What A Wonderful Day pretty much sums up the feeling during its three minutes plus, its pop nurtured rock ‘n’ roll as contagious, additive, and arresting as anything heard this year so far. Its warm dance though does have predacious overtones lurking in its shadows, their semi-vocal presence more realised in the tenebrous texture of the following Disconnected, though it is never devoid of the light and vibrancy instinctive to the Voyager imagination. With industrial breath seeping into the track’s progressively nurtured and invasive metal challenge, there is nothing to deter a quick and full submission to its rousing and often caustic incitement.

The enchanting fascinating of This Gentle Earth simply beguiles next, the union of piano and vocals alone sheer seduction and only escalated as rhythms probe and drama floods every rising texture and tendril of contagion sharing sound; an infectiousness belying the emotional reflection of disconnection.

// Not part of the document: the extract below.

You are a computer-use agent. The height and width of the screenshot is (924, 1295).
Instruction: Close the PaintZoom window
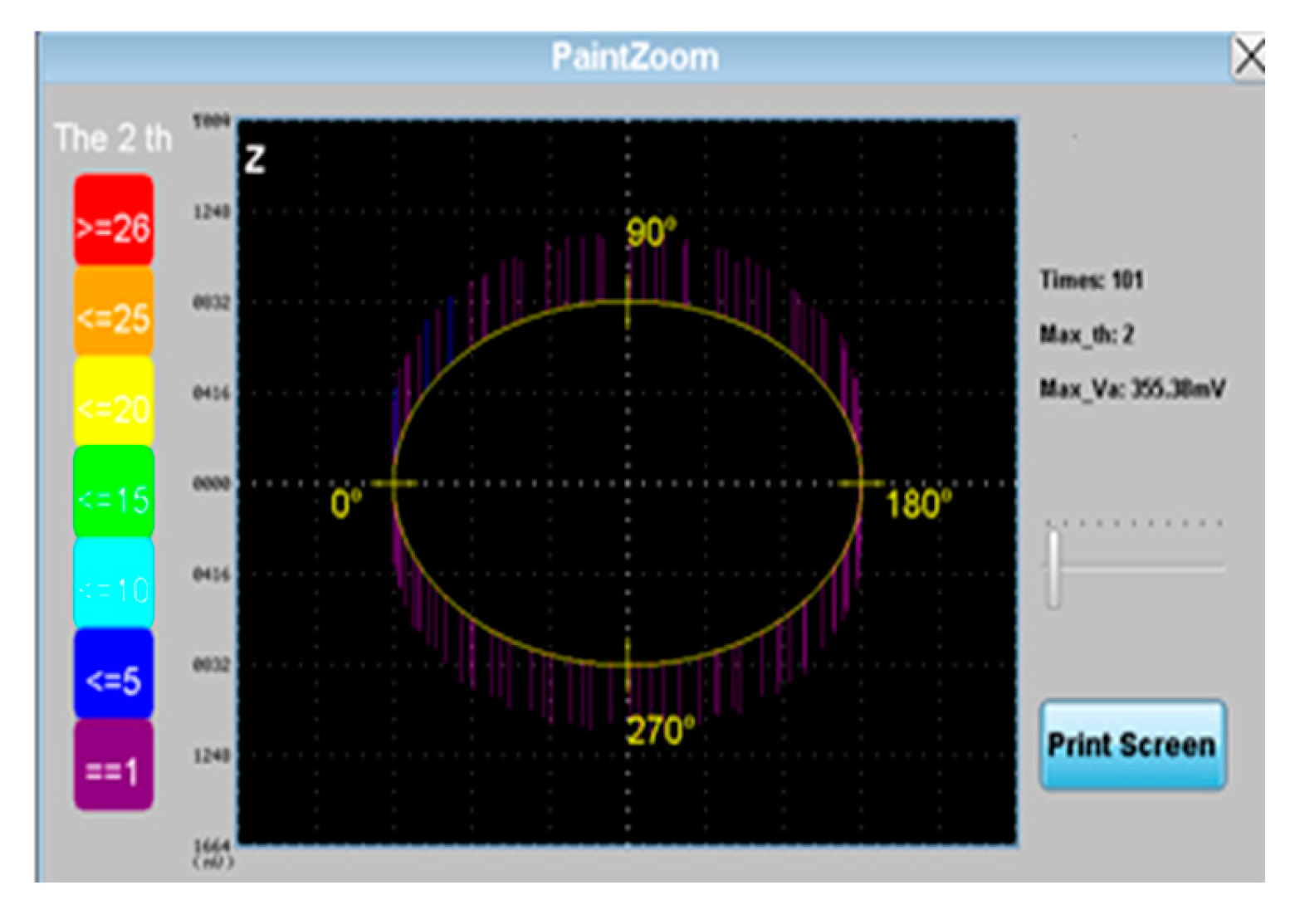[x=1248, y=58]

The album finishes with the fiercely charismatic As The City Takes The Night, a track growing from an absorbing tango into a blaze of heart and intensity which smoulders, simmers, and boils across its eventful reflection without ever seemingly taking the same route twice. As the album, the song is a fascination giving more and more with every listen, rewards including pure pleasure.

Expectations of Voyager are always high because of previous triumphs but again left short by an album which will take some shifting from being one major contender for this year’s greatest moment.

Ghost Mile is out now via Nova Distribution across most stores.